What is a soft launch?

Soft launch can be so unceremonious that you just push the publish button on Amazon and go about your day. Generally, it's selecting some items from the hard launch but best defined by less focus on one specific date. Marketing your book should entail website, subscriber, media, podcasts and the like, but you don't need to do them just one day and then check the box and move on. If so you might see a spike in sales on day one, but over a year or the life of your book, that one day will be a very, VERY small percentage of your sales if you continue to do the things you can to get the message out there year-round.


Launch PARTY!

I love to throw a launch party. Not because I think I'm going to sell a gazillion books but primarily because it is a chance to celebrate! You've done it! Many (millions of) people dream of publishing a book and becoming an author, but a large percentage never make it. They lack the determination and fortitude to finish. If you finally get across that finish line, celebrate. My first book, In Search of Courage: An Introvert's Story, published the first week of COVID. Not a great time for a party. Four months later I pivoted to a virtual launch party with fellow authors joining virtual to share their works as well. The launch of my latest book, The Essential Guide for Families with Down Syndrome, was a great community event. We had many experts who contributed to the book along with others from the intellectual disabilities community join me. I read a few pieces of my book, our daughter shared her story and sang 'I Am Beautiful,' others talked a bit about their services or organization, and the community grew a bit larger and yet closer together. We did video the event which I shared with attendees who could share with their communities as I did with mine.

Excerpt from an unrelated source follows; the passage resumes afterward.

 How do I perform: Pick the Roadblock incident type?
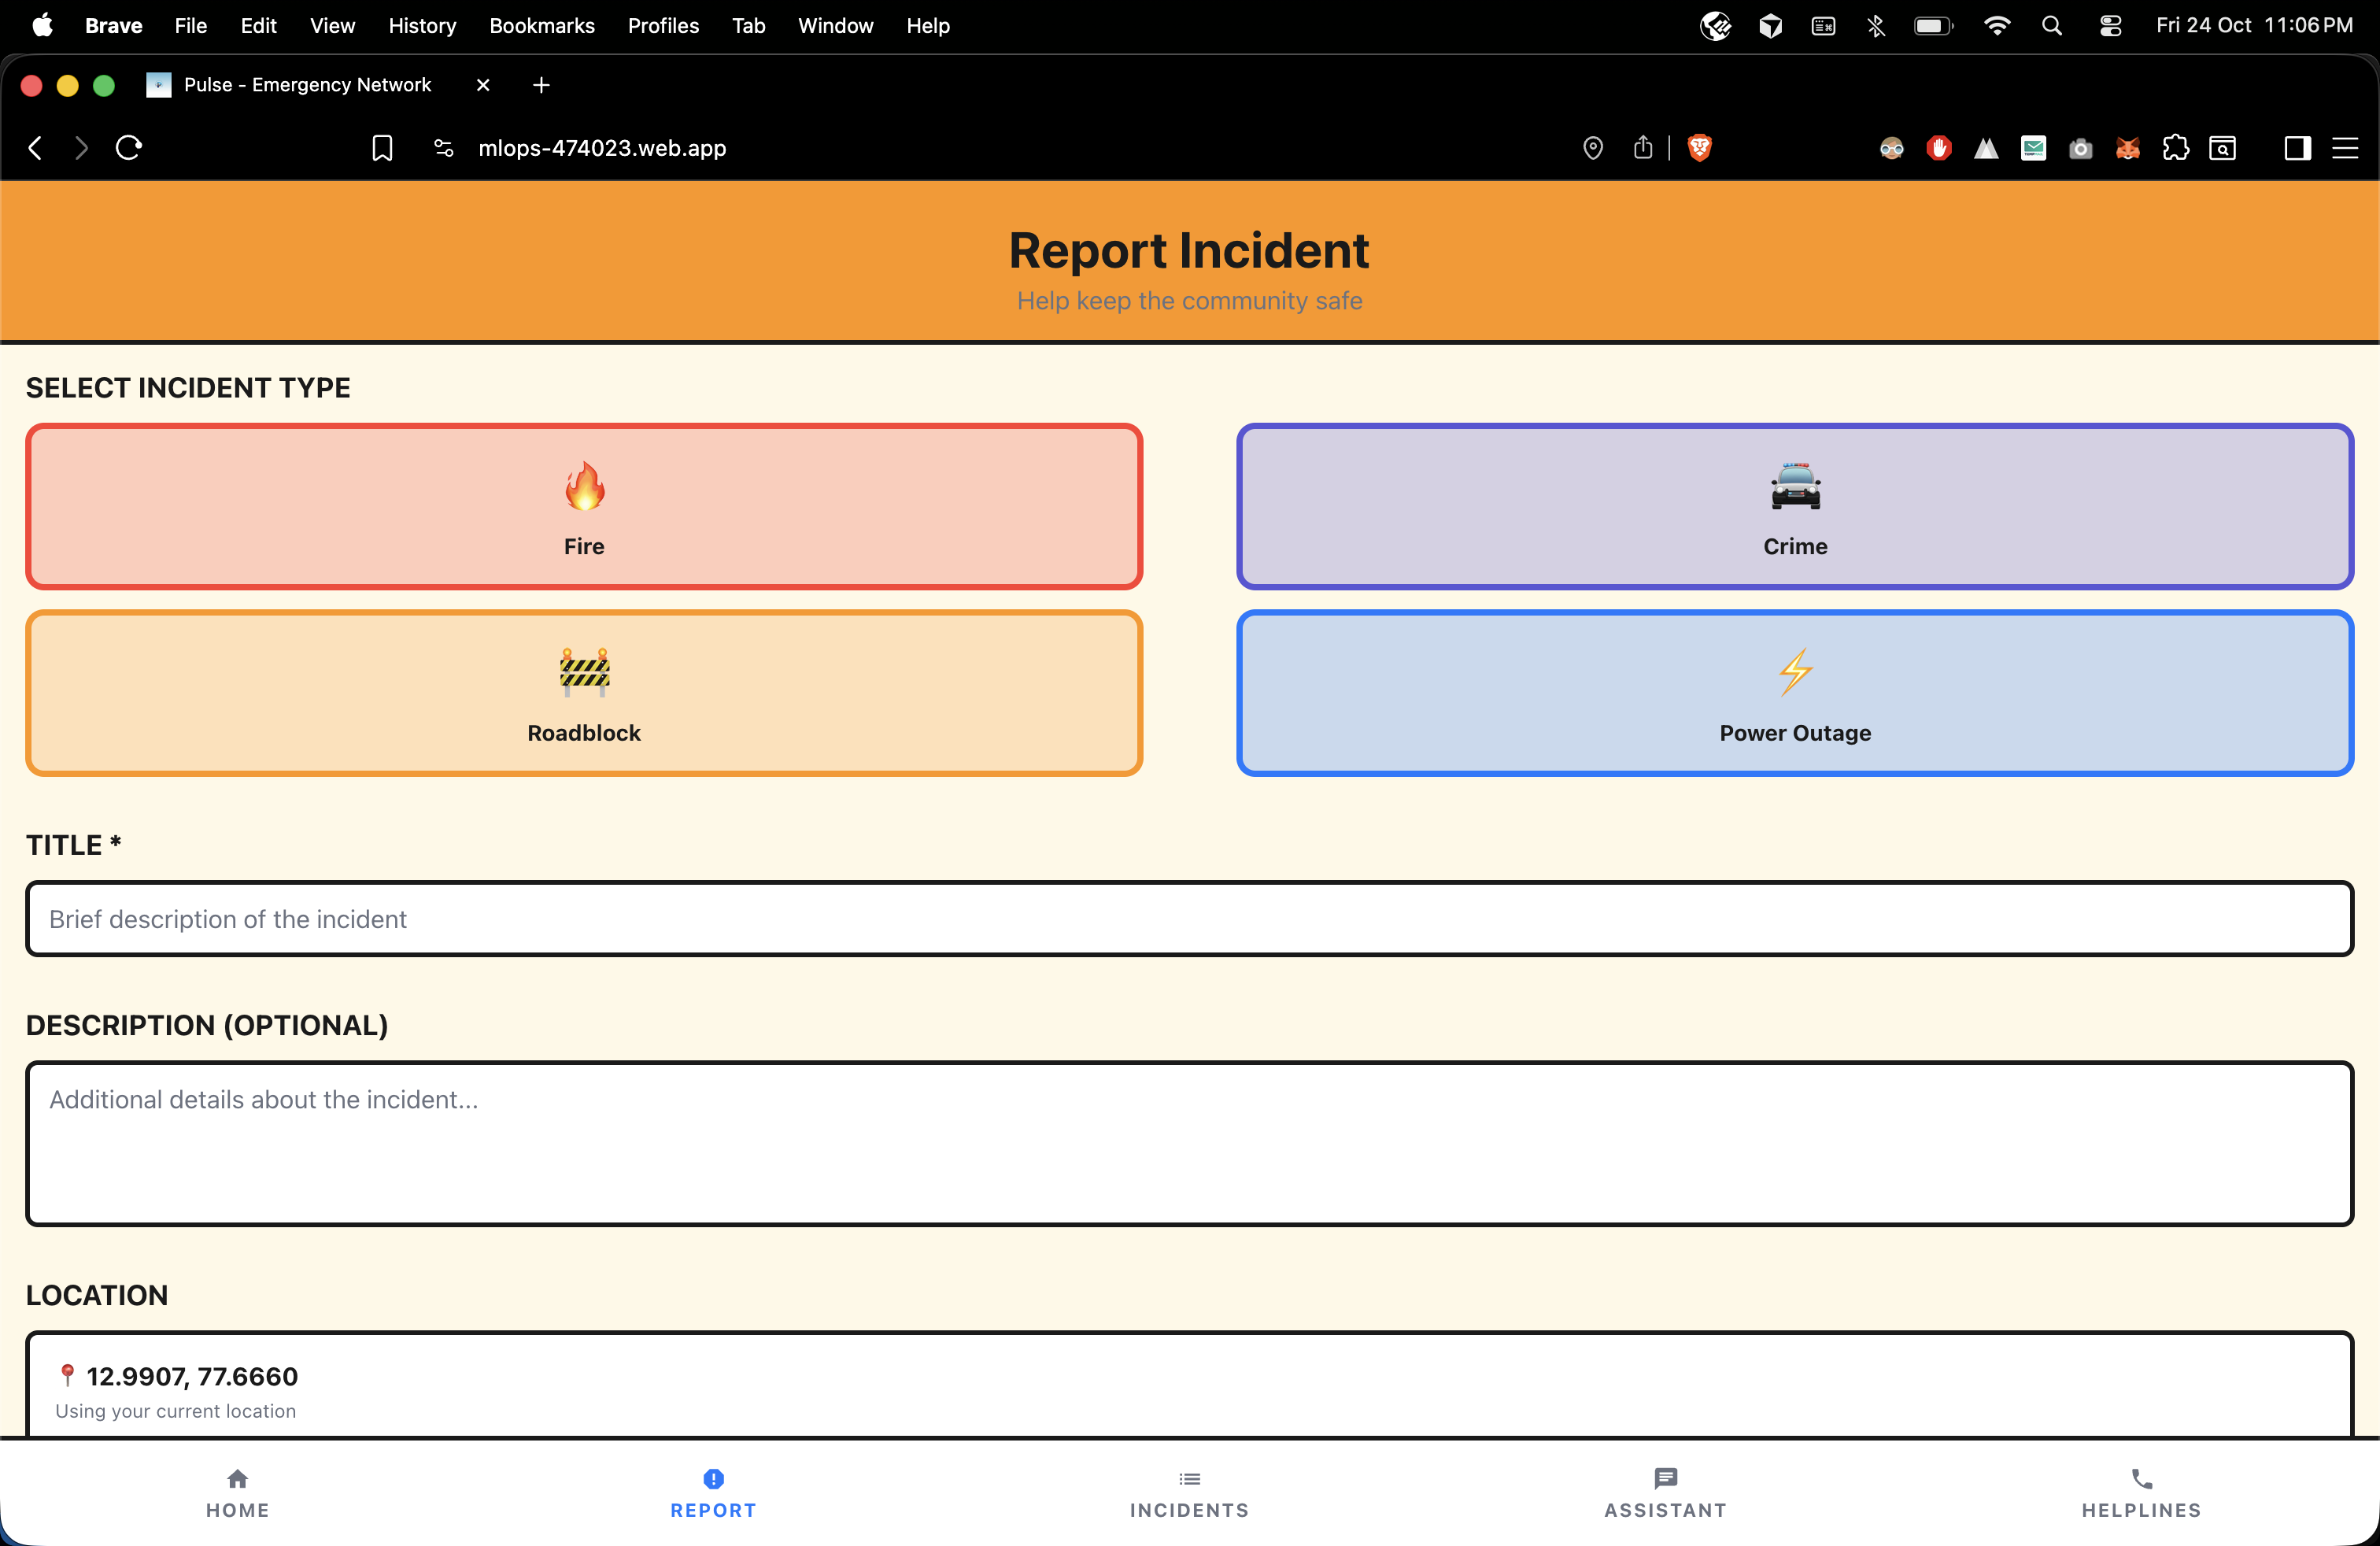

Sales were fine but most importantly I felt a level of servant leadership that kicked off my book into the world.

My Launch Party was different for each book:

(L): Due to COVID, we did a Facebook Live Event with fellow authors

(C): I was a guest on over a dozen podcasts which released around my book launch date

(R): We had a great turnout for the Down syndrome community*

*Note, I was not on TV but there are lots of fun templates on Photofunia you can use for free


After your official launch date

Bask in the glow. Take some time off. Relax. And then get. back at it. Sales are really dependent on three things:

  1. Online sales so advertise on Amazon (more in November).

  2. Social media presence so publish blogs off your website and share with appropriate social media (select 1-3 SM platforms) and chitchat too.

  3. Virtual/In-person marketing like podcasts, webinars, and talking to gatherings of your target audience - see September blog on ENGAGING).


Keys to Success:

  1. Plan in advance. Select your launch date that supports your book and then aim for that date for months.

  2. Provide yourself extra time in case you have website issues, editor/cover issues, uploading to distributor/publisher issues, etc.

  3. Focus on certain launch plans listed above. Depending on the time you have available, that may just be a couple of things but do them well. Don't spread yourself too thin.

  4. It's not about just one day. Yes, you can go all out on launch day if you want, but marketing is a year-round endeavor. Don't burn out on day 1.

  5. Celebrate your success! You've been a writer. Now you are an author!


For our final writing blog, in November we will talk further about sustainable sales!